▶ What is expected: Count how many lines of the material contain the string "computer", then give that number and nothing more.

+++

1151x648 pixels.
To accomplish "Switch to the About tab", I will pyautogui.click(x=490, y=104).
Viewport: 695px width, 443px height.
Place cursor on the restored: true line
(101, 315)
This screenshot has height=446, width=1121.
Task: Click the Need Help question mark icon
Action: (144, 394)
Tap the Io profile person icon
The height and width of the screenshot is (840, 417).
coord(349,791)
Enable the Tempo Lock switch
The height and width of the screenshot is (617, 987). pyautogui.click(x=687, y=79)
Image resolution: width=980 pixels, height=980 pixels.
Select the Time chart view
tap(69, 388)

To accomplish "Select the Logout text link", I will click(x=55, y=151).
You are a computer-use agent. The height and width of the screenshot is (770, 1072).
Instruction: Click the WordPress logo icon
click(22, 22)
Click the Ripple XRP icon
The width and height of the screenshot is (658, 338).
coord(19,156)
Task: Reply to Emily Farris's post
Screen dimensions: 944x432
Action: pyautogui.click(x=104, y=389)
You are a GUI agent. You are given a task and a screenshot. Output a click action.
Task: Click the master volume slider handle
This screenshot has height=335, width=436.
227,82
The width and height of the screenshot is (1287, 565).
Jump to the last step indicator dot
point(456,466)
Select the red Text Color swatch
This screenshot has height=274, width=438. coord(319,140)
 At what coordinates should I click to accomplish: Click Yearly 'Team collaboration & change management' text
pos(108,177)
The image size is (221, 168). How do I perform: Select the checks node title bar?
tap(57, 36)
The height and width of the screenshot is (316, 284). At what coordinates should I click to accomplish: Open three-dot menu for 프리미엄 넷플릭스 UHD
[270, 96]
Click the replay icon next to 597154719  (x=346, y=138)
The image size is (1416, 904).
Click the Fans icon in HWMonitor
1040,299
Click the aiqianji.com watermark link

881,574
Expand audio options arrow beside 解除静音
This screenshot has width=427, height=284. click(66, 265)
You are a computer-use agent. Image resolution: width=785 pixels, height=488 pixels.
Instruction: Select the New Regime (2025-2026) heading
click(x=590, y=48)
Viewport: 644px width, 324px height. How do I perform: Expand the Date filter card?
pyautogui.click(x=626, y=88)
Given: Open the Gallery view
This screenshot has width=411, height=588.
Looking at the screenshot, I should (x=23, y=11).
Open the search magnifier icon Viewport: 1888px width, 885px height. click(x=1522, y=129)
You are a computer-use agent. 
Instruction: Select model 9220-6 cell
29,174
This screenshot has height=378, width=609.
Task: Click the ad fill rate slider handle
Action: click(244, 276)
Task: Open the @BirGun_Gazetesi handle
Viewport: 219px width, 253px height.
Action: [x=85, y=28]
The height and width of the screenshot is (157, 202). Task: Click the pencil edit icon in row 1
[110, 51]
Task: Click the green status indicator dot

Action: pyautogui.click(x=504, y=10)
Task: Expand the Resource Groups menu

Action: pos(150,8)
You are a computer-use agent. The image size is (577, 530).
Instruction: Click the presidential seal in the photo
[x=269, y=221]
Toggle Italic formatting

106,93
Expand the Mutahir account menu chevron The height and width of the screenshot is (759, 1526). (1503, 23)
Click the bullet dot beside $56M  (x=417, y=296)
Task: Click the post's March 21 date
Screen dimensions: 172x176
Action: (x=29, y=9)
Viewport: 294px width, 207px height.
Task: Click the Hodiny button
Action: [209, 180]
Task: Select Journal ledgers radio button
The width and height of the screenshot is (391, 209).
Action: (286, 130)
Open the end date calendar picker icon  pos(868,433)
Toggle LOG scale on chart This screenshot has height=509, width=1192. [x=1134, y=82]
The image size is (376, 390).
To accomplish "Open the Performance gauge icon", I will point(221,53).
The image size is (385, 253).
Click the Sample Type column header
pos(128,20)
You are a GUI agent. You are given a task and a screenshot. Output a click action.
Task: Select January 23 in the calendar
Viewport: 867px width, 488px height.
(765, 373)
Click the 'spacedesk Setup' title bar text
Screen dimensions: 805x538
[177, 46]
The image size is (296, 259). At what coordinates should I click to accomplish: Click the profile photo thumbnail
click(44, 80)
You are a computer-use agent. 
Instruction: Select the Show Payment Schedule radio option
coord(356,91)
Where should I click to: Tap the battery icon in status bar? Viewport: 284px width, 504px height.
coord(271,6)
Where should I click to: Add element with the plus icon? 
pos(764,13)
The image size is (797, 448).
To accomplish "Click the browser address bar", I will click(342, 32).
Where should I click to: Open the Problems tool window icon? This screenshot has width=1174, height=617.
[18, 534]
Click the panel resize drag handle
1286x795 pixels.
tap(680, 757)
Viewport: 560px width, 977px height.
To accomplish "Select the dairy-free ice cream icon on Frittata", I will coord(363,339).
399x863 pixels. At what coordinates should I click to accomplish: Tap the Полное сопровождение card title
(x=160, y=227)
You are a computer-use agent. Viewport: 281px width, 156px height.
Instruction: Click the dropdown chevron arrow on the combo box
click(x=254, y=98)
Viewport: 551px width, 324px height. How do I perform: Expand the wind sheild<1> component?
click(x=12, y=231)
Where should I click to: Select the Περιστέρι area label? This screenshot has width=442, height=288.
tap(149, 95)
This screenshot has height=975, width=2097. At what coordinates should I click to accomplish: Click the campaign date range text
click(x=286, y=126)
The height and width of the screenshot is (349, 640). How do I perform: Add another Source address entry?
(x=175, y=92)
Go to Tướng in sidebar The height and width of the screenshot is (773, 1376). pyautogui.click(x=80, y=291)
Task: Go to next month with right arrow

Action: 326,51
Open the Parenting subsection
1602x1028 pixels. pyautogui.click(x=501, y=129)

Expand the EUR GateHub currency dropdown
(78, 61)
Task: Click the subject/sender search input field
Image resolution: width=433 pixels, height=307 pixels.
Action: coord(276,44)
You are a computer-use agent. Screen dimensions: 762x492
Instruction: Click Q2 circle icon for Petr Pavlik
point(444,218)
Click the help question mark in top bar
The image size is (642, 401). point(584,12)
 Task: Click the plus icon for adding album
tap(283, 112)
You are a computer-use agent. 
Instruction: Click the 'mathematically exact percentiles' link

+++

▶ Solution: 8